Beyond that, the line has shaped the texts that built on The Godfather as ur-source. On The Sopranos, Freudian subtext became text itself, as “cannoli” was used alternately to refer to Tony’s money and his penis. In one episode, a to-do list including the pressing need for moving around large sums of illegal cash reads “Transfer Cannolis.” But the real transference comes when Tony has a sex dream during which he receives fellatio from an unseen woman under black silk sheets; he wakes in terror when his psychiatrist’s face emerges, and says (in the voice of his mistress), “Tony, I love your cannoli.”
According to Seal, actor Richard Castellano’s scripted line for Clemenza’s Godfather scene was simply, “Leave the gun.” which is a bit like finding out that the Mona Lisa was originally supposed to be eating a meatball sandwich, before the guy who was framing it playfully sketched out a smile.
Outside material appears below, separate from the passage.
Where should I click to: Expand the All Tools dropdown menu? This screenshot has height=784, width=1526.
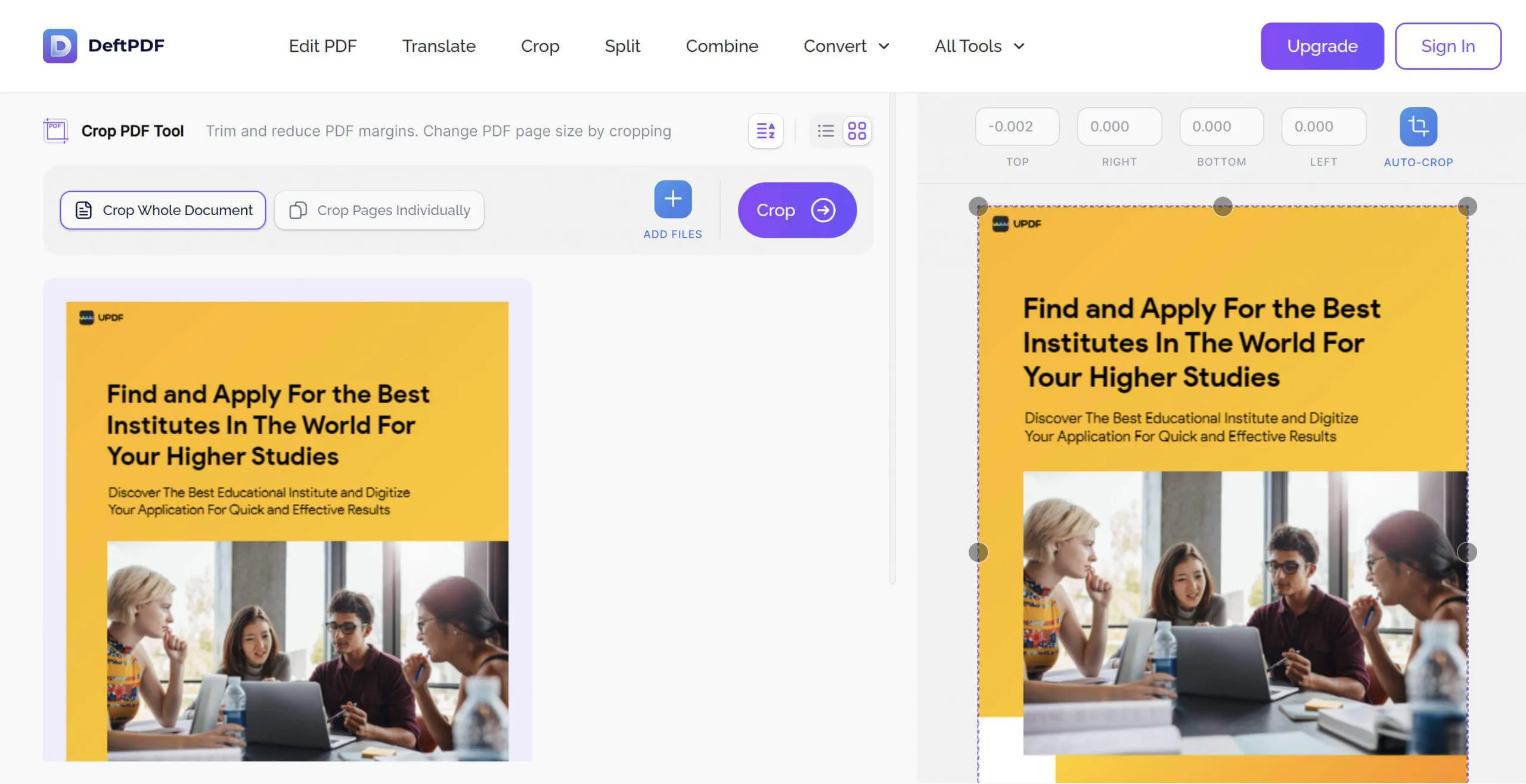980,45
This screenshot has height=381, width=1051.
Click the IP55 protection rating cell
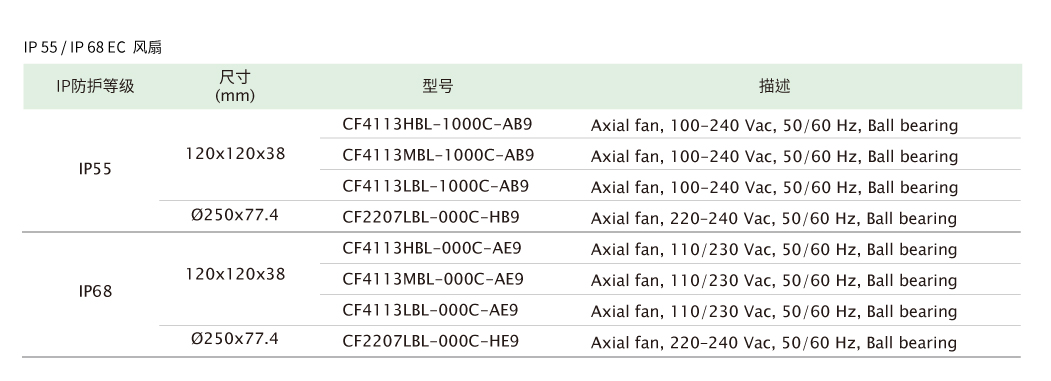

If the best line in one of the greatest films ever made was improvised, I can live with BC Ferry Godmother.
By the close of his long career, the American theologian Gordon D. Kaufman had landed about as close to atheism as one could while still laying claim to a nominal religious identity. Many believers, of whatever faith, might have had a difficult time distinguishing between Kaufman’s brand of religious naturalism and simple, straightforward secular disbelief.
But for Kaufman, the hard kernel of divinity in the cosmos was the reliable presence throughout the universe of “serendipitous creativity.” We are not bound to mere mechanical repetition but instead open to and drawn by novelty, complexification, and fecundity.
I figure that, by this logic, to labour painstakingly over the product of your own brow is human; but to let someone else blow it wide open for you, half by accident, is Divine.